Then take the values of Intercept and Coefficients and paste them into the corresponding variables in the template sensor value:

template:
  - sensor:
      - name: "Estimated gas consumption"
        device_class: gas
        state_class: total
        unit_of_measurement: "m³"
        state: >
          {% set HC = states('sensor.boiler_prenergysumhc1') | int %}
          {% set HWC = states('sensor.boiler_prenergysumhwc1') | int %}
          {% set INTERCEPT = <ENTER INTERCEPT VALUE HERE> %}
          {% set COEF_1 = <ENTER COEFFICIENT 1 VALUE HERE> %}
          {% set COEF_2 = <ENTER COEFFICIENT 2 VALUE HERE> %}
          {{ (INTERCEPT + HC * COEF_1 + HWC * COEF_2) | round(3) }}

After importing this YAML config to configuration.yaml restart your Home Assistant instance, and you should find the new entity with name sensor.estimated_gas_consumption with an accurately estimated value of the gas meter. You could then add this entity in Energy Dashboard as gas consumption sensor.

If you can't select the entity in energy dashboard there could be some statistics errors present.
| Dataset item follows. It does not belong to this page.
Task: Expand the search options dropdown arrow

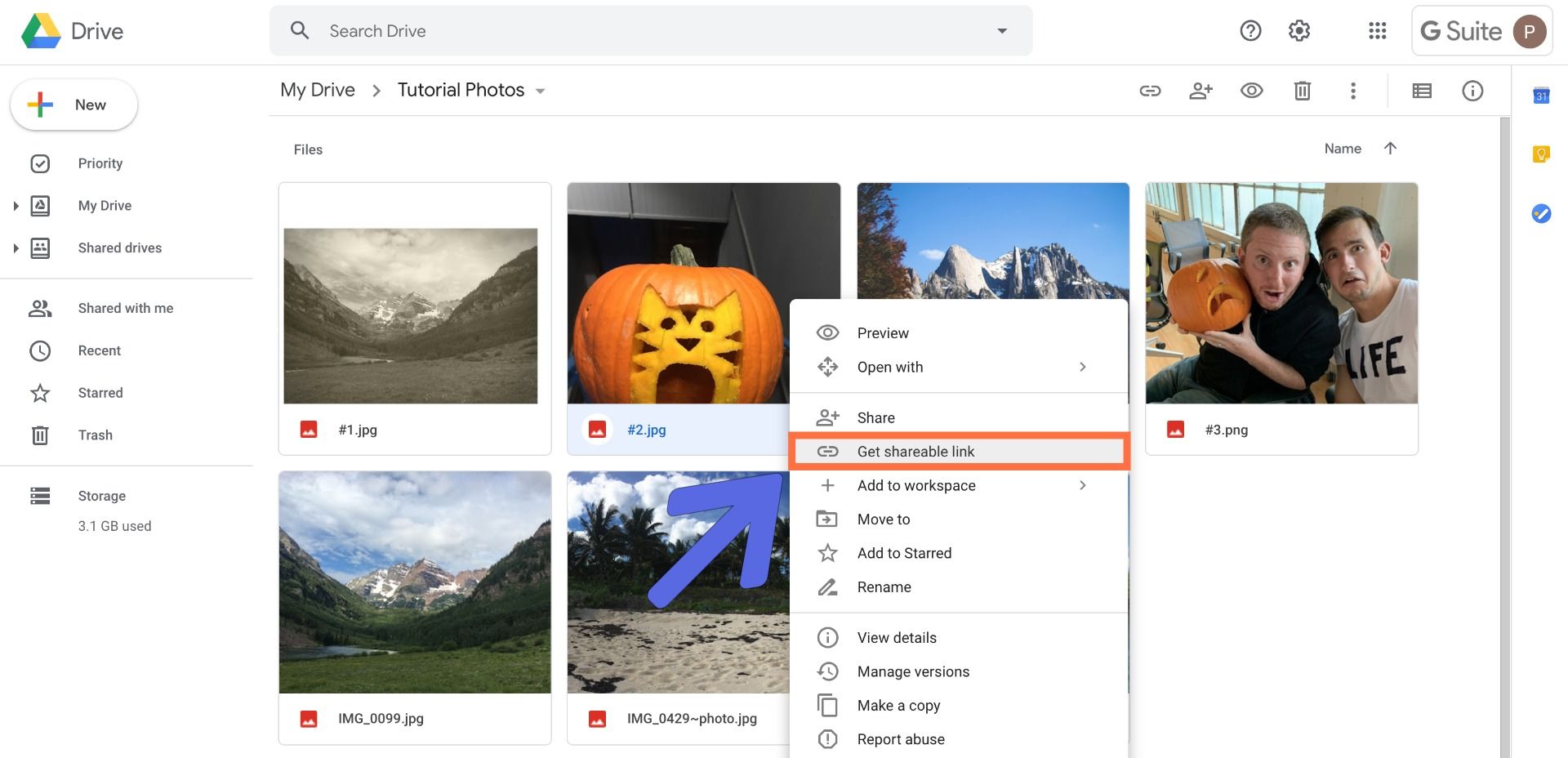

Go to 'Developer Tools' > 'Statistics', find the entity and click 'Fix issues'. Then it should be possible to add the entity to the energy dashboard

And that's it!

OPTIONAL: Template sensor YAML generation

It is possible to add following code to the end of the script and after you have run in it will add the calculated intercept and coefficients and generate a YAML for you that you can directly use in Home Assistants configuration.yaml:

from string import Template
t = Template("""
sensor:
  - name: "Estimated gas consumption"
    device_class: gas
    state_class: total
    unit_of_measurement: "m³"
    state: >
      {% set HC = states('sensor.boiler_prenergysumhc1') | int %}
      {% set HWC = states('sensor.boiler_prenergysumhwc1') | int %}
      {% set INTERCEPT = $intercept %}
      {% set COEF_1 = $coef_1 %}
      {% set COEF_2 = $coef_2 %}
      {{ (INTERCEPT + HC * COEF_1 + HWC * COEF_2) | round(3) }}

""")
sensor = t.substitute({'intercept': MLR_INTERCEPT, 'coef_1': MLR_COEF_1, 'coef_2': MLR_COEF_2})

print(sensor)

Accuracy of the model

[WORK IN PROGRESS]

Code explanation

Here you can read on what steps the gas-meter-estimation.py script does.

Step-by-Step

Step 1: Import Necessary Libraries

Import essential libraries for data analysis and machine learning, including NumPy, Pandas and scikit-learn modules.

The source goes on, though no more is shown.